Nearly 33,600 fewer irregular crossings were recorded at European Union borders in early 2025, marking a 30 percent reduction from the first quarter of 2024, the bloc's border agency Frontex has stated.
Rights groups attribute the decrease in irregular crossings partly to EU deterrence policies that they say overlook rights abuses in countries including Libya and Tunisia.
The drop in the number of arrivals coincides with the EU's expanded partnerships with non-European nations where migrants have faced documented abuses, including beatings, sexual assault, and detention, reported The Guardian newspaper.
While the decrease affected all major migratory routes into Europe, the steepest drop of 64 percent was recorded along pathways through Albania, Serbia, Montenegro, and North Macedonia.
While factors from weather to conflict influence migration patterns, the Frontex data suggests a continuation of 2024's downward trend, when crossings fell 38 percent from the previous year, noted Judith Sunderland of Human Rights Watch.
Despite the overall reduction in the number of crossings, the International Organization for Migration, or IOM, reported at least 555 deaths on Mediterranean Sea and Atlantic Ocean routes in the first three months of 2025.
"It's not only about the statistics," said Sunderland. "Let's not forget that this is coming at a cost of people drowning in the Mediterranean, of people being beaten up at the Poland-Belarus border and being pushed back into Belarus; it's people getting stranded in various swamps, forests, and deserts in and on the outskirts of the EU. There's a massive human cost behind those numbers.

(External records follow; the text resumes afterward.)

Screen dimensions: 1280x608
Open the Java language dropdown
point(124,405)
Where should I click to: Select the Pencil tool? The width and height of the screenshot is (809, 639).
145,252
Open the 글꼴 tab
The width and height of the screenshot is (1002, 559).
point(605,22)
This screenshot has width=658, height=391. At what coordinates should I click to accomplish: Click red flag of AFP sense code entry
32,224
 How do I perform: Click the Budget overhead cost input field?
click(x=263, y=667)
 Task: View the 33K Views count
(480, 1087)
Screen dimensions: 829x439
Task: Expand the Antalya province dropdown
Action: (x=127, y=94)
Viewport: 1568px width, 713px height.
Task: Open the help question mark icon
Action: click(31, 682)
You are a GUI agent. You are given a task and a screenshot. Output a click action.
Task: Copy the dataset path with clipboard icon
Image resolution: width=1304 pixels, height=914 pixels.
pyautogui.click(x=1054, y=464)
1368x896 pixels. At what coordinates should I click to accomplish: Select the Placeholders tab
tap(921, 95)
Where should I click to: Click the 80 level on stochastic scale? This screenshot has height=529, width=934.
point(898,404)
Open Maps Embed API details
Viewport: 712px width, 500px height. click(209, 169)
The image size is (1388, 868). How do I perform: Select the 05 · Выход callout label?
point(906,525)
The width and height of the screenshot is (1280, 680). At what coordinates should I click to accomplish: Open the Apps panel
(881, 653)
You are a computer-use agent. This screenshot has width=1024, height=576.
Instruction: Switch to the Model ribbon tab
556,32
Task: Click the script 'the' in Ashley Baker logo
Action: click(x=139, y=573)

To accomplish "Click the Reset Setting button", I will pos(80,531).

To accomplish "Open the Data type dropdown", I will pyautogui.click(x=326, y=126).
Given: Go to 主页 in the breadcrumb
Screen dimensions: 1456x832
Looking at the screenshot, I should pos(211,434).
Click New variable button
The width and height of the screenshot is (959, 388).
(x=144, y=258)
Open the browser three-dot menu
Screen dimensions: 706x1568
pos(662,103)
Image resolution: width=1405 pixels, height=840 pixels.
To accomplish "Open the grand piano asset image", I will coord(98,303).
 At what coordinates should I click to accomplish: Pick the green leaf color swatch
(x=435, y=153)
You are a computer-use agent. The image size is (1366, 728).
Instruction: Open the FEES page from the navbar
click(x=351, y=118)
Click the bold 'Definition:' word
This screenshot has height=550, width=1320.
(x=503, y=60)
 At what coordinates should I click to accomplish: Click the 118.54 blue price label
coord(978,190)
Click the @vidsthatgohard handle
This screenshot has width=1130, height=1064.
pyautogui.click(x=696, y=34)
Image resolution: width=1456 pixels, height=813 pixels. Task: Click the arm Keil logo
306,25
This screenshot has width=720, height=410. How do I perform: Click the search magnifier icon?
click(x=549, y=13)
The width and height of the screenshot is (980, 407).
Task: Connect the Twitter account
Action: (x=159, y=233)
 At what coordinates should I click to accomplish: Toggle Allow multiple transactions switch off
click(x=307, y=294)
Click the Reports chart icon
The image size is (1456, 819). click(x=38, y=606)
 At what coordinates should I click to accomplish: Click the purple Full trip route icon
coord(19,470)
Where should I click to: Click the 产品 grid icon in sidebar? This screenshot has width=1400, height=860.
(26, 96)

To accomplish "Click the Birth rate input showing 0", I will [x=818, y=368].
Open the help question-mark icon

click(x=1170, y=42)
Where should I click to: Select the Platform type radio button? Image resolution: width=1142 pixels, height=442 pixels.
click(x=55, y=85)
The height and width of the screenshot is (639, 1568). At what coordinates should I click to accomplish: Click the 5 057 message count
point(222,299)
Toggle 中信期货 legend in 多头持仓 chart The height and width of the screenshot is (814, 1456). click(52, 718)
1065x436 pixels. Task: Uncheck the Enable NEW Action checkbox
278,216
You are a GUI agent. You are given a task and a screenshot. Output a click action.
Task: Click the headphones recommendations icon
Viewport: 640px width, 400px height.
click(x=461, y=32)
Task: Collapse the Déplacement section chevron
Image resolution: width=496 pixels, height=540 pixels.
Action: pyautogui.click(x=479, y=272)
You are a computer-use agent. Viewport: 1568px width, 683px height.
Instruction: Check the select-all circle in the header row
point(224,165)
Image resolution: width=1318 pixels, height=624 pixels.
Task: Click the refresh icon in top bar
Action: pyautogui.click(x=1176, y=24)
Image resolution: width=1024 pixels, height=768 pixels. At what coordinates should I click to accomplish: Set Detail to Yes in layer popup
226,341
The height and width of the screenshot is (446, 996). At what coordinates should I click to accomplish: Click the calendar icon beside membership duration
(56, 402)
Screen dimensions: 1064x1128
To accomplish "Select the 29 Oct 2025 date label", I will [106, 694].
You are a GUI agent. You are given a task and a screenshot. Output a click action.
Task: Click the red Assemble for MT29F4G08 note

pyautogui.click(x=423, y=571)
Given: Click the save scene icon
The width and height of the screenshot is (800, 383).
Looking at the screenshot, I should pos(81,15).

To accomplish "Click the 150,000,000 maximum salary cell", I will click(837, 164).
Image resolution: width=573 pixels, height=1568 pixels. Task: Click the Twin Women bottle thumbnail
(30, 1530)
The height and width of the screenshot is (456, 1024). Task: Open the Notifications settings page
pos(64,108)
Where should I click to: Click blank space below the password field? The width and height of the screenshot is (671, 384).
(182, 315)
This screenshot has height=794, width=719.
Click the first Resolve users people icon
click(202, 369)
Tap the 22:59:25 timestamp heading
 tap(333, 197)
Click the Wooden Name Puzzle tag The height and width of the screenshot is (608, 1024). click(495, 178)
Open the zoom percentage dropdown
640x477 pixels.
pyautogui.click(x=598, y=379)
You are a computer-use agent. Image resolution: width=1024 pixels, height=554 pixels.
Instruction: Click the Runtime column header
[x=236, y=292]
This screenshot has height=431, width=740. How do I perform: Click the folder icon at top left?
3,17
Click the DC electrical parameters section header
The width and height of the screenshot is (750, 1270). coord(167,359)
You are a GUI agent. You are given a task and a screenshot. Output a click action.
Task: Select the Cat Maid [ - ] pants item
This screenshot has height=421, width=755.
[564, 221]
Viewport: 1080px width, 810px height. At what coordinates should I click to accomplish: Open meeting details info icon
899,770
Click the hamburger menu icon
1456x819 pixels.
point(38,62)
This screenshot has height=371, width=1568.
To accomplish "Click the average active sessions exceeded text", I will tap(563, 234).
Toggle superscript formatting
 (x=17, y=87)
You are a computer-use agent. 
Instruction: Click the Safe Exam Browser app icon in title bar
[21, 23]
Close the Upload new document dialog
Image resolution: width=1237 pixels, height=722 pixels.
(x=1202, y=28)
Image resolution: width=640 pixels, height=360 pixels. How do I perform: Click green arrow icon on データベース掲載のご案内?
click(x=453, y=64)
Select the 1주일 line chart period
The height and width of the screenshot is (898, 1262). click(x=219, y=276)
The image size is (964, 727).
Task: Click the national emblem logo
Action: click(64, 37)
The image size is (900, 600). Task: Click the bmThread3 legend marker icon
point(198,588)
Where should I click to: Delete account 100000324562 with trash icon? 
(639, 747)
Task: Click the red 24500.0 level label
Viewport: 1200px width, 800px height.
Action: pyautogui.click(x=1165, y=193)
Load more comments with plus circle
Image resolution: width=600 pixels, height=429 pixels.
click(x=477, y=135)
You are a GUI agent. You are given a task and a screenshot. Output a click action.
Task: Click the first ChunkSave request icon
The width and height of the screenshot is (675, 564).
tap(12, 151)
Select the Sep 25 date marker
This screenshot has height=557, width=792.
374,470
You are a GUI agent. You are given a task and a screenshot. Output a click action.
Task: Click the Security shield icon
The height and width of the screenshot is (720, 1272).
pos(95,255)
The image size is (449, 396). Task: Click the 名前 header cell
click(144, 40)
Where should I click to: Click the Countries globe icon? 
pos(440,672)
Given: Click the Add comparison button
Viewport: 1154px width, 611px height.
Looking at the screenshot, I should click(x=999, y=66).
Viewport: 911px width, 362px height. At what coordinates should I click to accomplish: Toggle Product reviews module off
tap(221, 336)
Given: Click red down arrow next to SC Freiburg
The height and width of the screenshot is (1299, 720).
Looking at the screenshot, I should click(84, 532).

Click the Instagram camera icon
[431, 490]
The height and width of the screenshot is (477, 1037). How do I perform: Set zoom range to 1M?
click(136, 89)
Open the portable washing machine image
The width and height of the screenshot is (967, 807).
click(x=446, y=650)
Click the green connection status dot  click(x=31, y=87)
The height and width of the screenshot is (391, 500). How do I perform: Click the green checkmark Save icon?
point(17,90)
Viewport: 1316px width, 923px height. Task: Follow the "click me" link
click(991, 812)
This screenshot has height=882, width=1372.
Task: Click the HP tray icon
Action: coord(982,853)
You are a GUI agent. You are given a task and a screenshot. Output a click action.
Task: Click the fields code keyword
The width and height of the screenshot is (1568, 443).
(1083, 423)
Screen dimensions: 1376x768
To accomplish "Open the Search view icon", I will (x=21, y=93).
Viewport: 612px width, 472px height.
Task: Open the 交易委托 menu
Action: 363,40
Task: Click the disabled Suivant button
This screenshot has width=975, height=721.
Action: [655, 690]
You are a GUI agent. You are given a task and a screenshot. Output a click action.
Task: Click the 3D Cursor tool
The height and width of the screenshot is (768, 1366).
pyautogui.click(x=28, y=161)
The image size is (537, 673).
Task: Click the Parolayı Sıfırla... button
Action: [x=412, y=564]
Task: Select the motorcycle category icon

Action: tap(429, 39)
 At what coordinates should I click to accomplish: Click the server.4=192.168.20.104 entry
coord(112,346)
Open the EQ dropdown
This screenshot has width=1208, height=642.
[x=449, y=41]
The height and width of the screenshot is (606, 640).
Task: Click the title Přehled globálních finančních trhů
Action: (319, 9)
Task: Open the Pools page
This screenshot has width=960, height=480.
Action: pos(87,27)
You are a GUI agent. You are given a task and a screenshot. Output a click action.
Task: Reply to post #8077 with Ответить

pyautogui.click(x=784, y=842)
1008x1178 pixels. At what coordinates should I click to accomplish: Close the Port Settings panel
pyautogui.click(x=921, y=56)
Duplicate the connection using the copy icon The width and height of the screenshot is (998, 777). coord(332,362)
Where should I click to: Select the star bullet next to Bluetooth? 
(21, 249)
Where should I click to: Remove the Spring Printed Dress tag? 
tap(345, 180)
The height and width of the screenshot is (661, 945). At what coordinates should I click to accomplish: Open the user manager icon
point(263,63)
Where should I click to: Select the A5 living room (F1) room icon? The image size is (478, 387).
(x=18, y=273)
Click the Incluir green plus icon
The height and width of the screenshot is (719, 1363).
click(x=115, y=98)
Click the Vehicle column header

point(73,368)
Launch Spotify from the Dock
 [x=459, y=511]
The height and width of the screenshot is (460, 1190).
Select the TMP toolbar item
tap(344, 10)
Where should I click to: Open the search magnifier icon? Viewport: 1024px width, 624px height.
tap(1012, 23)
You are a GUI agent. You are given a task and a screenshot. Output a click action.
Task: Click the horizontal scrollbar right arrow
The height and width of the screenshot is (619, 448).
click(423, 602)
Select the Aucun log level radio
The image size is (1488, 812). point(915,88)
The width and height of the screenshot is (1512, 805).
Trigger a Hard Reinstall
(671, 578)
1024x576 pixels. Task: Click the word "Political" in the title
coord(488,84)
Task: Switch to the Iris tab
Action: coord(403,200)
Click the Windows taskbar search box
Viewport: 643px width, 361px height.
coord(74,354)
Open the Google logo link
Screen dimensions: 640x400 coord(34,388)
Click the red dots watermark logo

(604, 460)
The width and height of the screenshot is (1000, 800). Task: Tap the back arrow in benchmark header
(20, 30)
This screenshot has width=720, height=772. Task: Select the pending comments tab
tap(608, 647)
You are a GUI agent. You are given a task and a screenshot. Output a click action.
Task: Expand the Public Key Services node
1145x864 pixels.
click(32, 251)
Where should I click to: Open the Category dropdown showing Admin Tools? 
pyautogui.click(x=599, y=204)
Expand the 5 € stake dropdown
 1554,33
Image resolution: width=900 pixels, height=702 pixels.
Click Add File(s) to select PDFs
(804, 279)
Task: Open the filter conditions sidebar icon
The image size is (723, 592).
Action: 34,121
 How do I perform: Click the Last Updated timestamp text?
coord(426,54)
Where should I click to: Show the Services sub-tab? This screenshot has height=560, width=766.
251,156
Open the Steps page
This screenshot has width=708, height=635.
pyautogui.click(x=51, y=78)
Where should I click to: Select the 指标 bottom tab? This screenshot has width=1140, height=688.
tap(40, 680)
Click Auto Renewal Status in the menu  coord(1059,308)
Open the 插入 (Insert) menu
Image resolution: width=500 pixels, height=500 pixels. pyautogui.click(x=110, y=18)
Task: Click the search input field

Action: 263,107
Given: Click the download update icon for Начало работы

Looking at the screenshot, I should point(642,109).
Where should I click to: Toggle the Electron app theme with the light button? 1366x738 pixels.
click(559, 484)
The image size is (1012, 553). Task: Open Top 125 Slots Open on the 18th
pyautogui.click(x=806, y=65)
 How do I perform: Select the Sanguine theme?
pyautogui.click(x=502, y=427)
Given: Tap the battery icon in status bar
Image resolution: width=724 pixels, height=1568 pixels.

"The bottom line is that, insofar as the drop in arrivals is due to the EU's deterrence measures, those measures are accompanied very clearly by human rights abuse that the EU is therefore complicit in."
IOM statistics show increased interceptions of boats from North African countries may have contributed to fewer arrivals.
"Despite the downward trend, IOM remains concerned about migrant deaths, which, according to our data, are still very high," a spokesperson for IOM said in a statement.
Around 3,500 children have died or gone missing in the central Mediterranean region over the past decade, according to a UNICEF statement released on Tuesday.
Seven out of 10 children making the perilous journey across the Mediterranean Sea travel without parents or guardians, fleeing war, conflict, and extreme poverty in their home countries, while facing grave dangers including physical violence and illegal detention as they desperately seek safety and better opportunities in Europe, UNICEF said.
"Governments must protect the rights and best interests of children in line with their obligations under national and international law," said Regina De Dominicis, UNICEF regional director for Europe and Central Asia and special coordinator for the refugee and migrant response in Europe. "The rights enshrined in the Convention on the Rights of the Child do not stop at borders or shores – they travel with children as they cross."